Mutter soll um Hilfe gefleht haben
Als Janine Z. an Leonies Todestag ihre Tochter beim Baden unbekleidet sah, flehte sie laut des Gerichts darum, dass David H. einen Arzt ruft – denn er hatte ihr Handy weggenommen. Dann habe er einen Notruf vorgespielt. Er tat so, als habe er Hilfe geholt, doch bei der Rettungsleitstelle ging kein Anruf ein.
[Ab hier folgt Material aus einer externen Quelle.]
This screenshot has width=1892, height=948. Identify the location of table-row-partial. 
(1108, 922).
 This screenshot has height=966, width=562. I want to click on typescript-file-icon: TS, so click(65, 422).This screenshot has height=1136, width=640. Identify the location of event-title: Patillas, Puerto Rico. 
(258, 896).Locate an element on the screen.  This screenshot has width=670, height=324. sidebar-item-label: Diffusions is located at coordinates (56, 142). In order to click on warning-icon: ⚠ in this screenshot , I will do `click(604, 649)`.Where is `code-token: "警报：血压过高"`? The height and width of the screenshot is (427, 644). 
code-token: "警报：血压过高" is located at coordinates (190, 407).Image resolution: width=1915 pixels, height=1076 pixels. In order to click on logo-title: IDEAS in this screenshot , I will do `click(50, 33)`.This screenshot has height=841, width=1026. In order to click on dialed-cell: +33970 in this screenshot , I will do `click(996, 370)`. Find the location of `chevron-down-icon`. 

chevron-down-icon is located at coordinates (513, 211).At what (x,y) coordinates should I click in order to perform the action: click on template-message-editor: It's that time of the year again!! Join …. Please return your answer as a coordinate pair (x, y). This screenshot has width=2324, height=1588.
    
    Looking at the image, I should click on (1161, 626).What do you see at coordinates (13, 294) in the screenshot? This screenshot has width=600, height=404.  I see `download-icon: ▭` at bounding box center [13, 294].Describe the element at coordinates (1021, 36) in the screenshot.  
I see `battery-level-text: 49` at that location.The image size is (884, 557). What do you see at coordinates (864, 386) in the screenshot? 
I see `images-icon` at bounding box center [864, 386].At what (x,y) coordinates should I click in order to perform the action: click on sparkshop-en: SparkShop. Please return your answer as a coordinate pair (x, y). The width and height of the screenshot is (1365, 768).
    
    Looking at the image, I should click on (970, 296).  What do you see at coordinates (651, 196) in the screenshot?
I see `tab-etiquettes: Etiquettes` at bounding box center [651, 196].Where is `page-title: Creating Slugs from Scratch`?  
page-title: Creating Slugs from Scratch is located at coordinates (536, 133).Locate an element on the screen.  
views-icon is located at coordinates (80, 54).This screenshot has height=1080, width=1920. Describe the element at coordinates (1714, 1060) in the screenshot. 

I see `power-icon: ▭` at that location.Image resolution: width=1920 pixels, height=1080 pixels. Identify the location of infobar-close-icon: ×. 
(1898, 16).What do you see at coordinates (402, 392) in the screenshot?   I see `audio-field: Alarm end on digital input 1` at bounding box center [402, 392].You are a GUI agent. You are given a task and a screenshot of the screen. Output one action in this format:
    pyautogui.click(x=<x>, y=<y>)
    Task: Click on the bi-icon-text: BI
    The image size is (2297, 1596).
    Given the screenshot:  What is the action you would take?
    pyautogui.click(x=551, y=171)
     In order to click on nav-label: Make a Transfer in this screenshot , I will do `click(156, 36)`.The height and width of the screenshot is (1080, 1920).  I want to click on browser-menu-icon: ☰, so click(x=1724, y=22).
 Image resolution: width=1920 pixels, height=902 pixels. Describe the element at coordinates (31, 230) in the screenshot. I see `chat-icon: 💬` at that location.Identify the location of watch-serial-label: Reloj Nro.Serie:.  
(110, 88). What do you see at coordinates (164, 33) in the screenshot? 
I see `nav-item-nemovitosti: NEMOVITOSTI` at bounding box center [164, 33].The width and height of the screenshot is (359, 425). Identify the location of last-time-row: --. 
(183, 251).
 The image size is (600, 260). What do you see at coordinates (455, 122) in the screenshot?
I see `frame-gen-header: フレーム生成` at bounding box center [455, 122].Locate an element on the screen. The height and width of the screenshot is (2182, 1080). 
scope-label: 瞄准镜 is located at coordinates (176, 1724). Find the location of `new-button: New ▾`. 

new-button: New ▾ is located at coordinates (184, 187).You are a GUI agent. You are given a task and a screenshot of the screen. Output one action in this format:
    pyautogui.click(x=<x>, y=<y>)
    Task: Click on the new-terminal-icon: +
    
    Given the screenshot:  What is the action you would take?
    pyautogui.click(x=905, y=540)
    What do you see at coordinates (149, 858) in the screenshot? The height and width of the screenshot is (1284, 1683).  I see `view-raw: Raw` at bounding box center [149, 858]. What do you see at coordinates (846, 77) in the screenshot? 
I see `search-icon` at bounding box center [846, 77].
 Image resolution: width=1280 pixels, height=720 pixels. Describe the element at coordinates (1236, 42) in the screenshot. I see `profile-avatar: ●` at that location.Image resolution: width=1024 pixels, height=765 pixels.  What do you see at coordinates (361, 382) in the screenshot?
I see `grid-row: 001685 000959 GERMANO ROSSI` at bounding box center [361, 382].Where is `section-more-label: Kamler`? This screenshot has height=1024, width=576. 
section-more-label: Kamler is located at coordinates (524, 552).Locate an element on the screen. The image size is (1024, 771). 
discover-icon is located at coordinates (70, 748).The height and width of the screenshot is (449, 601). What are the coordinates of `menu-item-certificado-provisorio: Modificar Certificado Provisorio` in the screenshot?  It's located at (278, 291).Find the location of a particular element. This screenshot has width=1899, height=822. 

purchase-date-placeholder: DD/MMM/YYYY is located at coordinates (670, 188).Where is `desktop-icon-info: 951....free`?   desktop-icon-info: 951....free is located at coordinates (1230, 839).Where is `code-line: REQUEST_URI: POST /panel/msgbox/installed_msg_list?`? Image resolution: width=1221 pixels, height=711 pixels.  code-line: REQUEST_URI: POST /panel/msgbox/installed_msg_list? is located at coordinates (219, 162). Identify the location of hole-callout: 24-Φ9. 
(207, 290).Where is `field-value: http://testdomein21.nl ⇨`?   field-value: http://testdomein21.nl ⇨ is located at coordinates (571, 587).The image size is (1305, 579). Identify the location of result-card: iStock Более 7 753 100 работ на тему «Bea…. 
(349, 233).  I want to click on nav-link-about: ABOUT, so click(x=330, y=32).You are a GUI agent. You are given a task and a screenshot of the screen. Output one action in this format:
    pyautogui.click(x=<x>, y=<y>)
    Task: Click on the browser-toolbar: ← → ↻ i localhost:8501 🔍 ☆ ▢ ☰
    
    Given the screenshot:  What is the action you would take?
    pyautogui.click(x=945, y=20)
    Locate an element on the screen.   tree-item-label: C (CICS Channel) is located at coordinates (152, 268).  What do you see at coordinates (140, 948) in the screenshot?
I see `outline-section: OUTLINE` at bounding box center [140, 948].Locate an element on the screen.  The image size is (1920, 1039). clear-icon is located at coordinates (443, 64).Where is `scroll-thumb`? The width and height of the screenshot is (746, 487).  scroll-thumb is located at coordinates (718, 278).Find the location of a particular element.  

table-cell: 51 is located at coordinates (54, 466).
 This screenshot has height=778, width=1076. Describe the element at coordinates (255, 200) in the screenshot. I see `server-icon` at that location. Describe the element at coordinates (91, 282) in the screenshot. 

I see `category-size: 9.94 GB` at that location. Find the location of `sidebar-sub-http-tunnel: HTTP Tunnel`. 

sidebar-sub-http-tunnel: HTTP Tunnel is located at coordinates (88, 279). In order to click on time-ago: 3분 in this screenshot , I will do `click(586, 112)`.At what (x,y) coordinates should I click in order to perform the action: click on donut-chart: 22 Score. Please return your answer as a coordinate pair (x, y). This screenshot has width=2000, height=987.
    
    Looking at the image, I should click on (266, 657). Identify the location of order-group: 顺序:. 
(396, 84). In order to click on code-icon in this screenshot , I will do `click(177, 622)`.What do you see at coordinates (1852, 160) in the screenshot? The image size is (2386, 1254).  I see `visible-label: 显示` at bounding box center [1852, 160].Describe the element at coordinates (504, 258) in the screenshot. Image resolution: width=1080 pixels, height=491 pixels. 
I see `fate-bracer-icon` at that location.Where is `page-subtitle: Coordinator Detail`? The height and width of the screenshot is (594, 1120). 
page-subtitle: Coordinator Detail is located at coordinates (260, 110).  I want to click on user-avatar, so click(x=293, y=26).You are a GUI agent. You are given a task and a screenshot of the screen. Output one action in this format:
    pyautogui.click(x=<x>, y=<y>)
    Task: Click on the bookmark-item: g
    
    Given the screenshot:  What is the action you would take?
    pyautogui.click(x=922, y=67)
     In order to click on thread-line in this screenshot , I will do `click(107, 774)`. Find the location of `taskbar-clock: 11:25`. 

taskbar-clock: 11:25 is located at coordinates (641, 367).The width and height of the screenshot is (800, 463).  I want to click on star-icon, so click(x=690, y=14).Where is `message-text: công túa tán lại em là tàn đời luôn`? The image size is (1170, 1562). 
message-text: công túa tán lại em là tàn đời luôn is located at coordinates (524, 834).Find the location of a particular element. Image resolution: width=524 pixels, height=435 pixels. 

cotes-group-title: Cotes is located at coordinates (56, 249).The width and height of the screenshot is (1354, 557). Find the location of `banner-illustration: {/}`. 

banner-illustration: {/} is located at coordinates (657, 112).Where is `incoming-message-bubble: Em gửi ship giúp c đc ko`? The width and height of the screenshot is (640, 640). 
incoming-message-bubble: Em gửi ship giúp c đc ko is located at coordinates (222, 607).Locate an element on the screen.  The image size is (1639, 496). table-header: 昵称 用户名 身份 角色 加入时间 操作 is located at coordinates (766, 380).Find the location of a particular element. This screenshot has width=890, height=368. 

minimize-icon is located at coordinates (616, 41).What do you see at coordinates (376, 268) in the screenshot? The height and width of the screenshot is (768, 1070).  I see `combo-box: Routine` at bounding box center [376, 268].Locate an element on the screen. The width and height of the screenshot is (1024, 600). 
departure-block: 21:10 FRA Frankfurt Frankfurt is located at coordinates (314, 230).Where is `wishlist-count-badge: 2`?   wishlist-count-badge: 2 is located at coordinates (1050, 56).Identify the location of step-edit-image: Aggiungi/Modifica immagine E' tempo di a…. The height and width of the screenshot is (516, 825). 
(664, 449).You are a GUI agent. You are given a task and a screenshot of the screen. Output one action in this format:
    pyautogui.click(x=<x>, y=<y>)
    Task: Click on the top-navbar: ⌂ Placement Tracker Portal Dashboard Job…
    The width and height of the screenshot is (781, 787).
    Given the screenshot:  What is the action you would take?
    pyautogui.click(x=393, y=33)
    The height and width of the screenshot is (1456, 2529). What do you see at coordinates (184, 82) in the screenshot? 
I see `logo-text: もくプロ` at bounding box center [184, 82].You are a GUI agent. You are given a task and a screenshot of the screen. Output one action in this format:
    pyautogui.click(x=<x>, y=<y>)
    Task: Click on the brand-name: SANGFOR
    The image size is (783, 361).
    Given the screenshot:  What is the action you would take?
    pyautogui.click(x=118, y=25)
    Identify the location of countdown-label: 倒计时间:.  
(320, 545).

H. wollte so die Misshandlungen vertuschen „das ist ein Mordmerkmal”, erklärte Unterlöhner.
Erst zwei Stunden später, als Leonie „in der allerletzten Phase ihres Todeskampfes war”, habe ihr Stiefvater wirklich Hilfe gerufen und einen Notarzt alarmiert. Während des Telefonates mit der Rettungsleitstelle habe H. simuliert, dass das Mädchen bei Bewusstsein sei. Da war Leonie jedoch schon tot, so Unterlöhner. Die Rettungskräfte kämpften dennoch etwa 45 Minuten um das Leben des Mädchens, bis der Notarzt den Tod feststellte. „Damit haben wir den vollendeten Mord”, erklärte der Richter.
Dabei war H. „mit soviel krimineller Energie aktiv”, dass keinerlei stramildernde Umstände in Frage kommen, hieß es weiter. Das Urteil ist noch nicht rechtskräftig. Die Verfahrensbeteiligten haben jetzt noch eine Woche Zeit, um gegen das Urteil Revision einzulegen.